Second, mimesis. I don’t have much to say about this for now, but I’m curious why Aristotle doesn’t question the idea. The general populace today is almost paranoid about the extent to which life imitates art. The populace today takes much for granted that Aristotle didn’t know, but he specialized in literary theory and the populace doesn’t. I wonder when theorists started questioning the notion.

Lastly, he caught me off guard when he said tragedy was “grander and of more esteem” than epic. I’ve always assumed that epic was the highest form of art, that being so was its aim, but this ancient critic didn’t think so. Along these lines, I was surprised to find Aristotle’s chief purpose being to define what makes the purest and the strongest manifestations of poetry. It’s almost as if he’s writing a manual to help poets who aren’t already familiar with these ideas. Maybe I don’t give critics enough credit, but who are they to tell artists how to create their work? It’s one thing to interpret texts and lends them significance—poets can’t do everything themselves. It’s also one thing to criticize work, evaluating it for any number of ends. But if poets want mentorship, it seems fitting that they would seek poet mentors. Again, maybe I’m not giving critics enough credit, but I don’t look to poets specifically to teach me how to do my job; I find it odd that they would like to me or others to teach them how to do theirs.

That’s it for now. I’ll list several questions I have in case someone has any ideas. References are to page, paragraph, and line numbers in the edition listed at the top of this post.

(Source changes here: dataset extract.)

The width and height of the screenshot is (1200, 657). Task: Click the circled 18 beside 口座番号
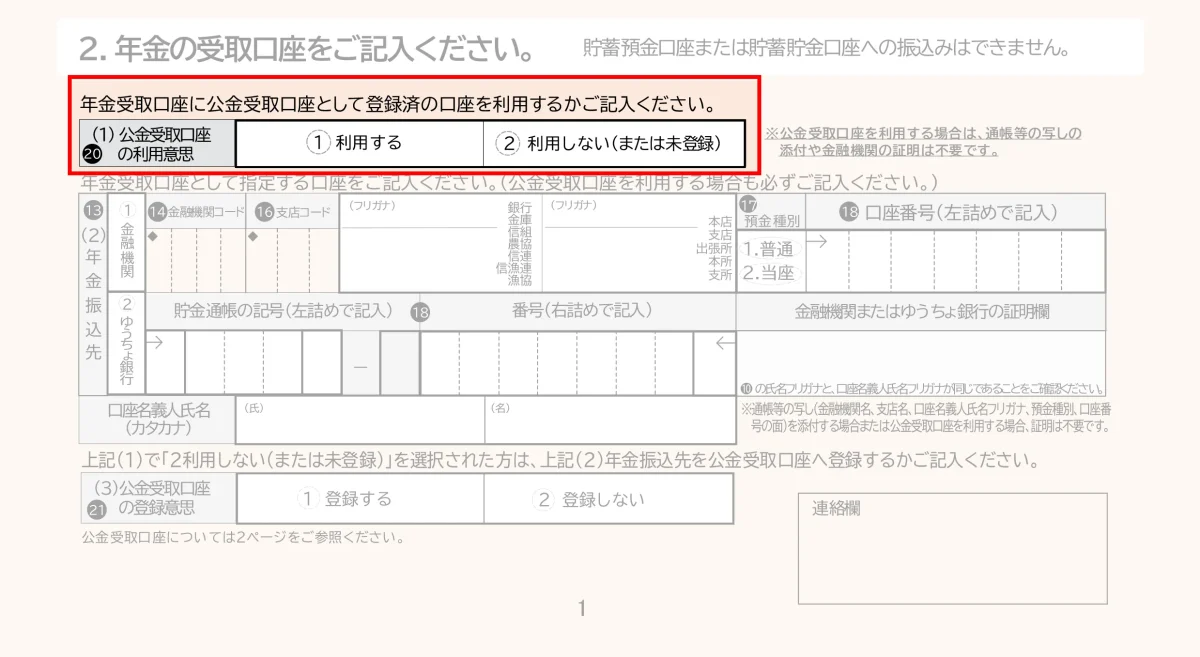(849, 212)
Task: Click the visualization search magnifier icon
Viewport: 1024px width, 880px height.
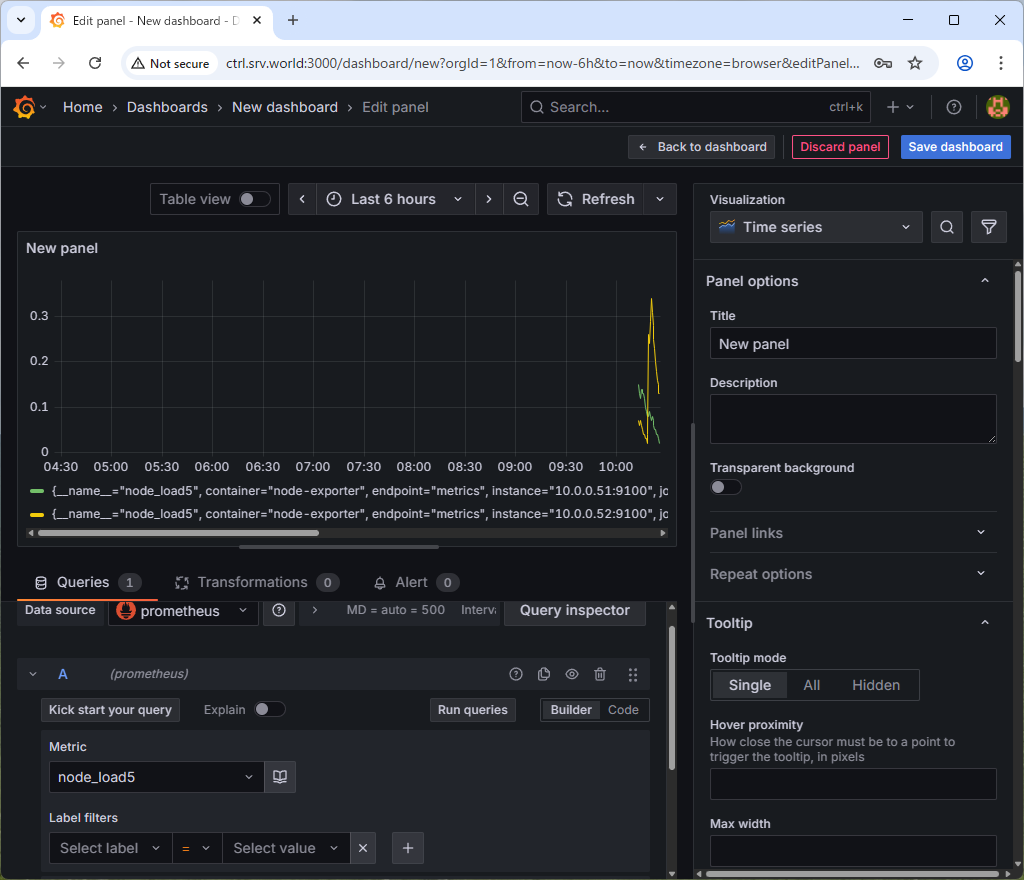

  • 2316.1.4–5: I wonder what he means by “the natural order” and “first principles.”
  • 2317.2.2f: When did we decide to throw out Aristotle’s premise here about the fundamental division between good and evil?
  • 2317.2.16ff: I assume tragedy has better men and comedy has worse, but am I understanding Aristotle correctly?
  • 2317.5: Why does Aristotle refer strictly to Greek works? Maybe in his mind the works from the different ethnai represent sufficiently different languages and cultures? Why is his sense of literary history so brief relative to our own?
  • 2318.4: If these claims are not deductive, did Aristotle actually have access to what he considered “the general origin of poetry”?
  • 2319.1.1–2: I wonder why Aristotle considers tragedy grander and of more esteem than epic.
  • 2319.3.6: How is it that the “natural form” of tragedy was a late development?
  • 2320.1: Why does Aristotle enumerate what is unique to epic only to then claim “all the parts of an epic are included in tragedy; but those of tragedy are not all of them to be found in the epic”? What is meant by “constituents”?
  • 2320.2.1: Is “hexameter poetry” synonymous with epic?
  • 2320.3: Aristotle says that of the six parts of tragedy, two arise from means, one from manner, and three from object. Have I got them labelled correctly above?
  • 2324.2.17: The “happy” ending of a tragedy? I suppose Aristotle hasn’t described tragedy as something that goes from up to down; the reversal can occur in either direction, such as in the example of Lynceus.
  • 2325.1.1: A stasimon has only iambs and dactyls then?
  • 2325.3.19: How could a reversal from good to bad fortune produce a happy ending? See 2324.2.17.
  • 2325.3.22ff: Why does Aristotle here state that the best tragedies center around some few houses if in chapter 9 he encourages departure from “the traditional stories”?